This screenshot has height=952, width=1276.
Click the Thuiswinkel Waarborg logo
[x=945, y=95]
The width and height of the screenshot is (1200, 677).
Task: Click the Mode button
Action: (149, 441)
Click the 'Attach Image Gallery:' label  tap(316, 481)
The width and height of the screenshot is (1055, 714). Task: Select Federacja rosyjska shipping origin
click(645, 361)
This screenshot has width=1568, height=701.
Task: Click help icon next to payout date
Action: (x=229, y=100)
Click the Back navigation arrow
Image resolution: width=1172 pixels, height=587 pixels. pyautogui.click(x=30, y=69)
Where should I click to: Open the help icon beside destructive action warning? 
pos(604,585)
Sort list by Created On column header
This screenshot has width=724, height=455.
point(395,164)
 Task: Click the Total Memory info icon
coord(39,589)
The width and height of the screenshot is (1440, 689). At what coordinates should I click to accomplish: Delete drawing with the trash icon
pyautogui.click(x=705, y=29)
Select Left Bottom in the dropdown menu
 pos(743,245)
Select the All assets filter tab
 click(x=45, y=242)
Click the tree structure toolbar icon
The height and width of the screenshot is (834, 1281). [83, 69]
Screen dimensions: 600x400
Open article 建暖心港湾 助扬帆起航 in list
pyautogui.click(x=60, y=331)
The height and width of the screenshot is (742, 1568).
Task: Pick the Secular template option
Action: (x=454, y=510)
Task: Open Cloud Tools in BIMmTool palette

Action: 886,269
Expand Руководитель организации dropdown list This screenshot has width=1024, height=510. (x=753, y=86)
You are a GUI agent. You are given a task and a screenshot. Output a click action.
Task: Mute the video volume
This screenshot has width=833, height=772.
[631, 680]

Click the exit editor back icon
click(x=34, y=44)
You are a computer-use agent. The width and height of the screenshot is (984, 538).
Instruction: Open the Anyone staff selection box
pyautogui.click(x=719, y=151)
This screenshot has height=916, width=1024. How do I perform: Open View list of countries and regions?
================
--- About this exercise ---
Filter the records above for the string "agent" and copy each matching line.

--- Response for this exercise ---
You are a GUI agent. You are given a task and a screenshot. Output a click action.
You are a computer-use agent. The width and height of the screenshot is (984, 538).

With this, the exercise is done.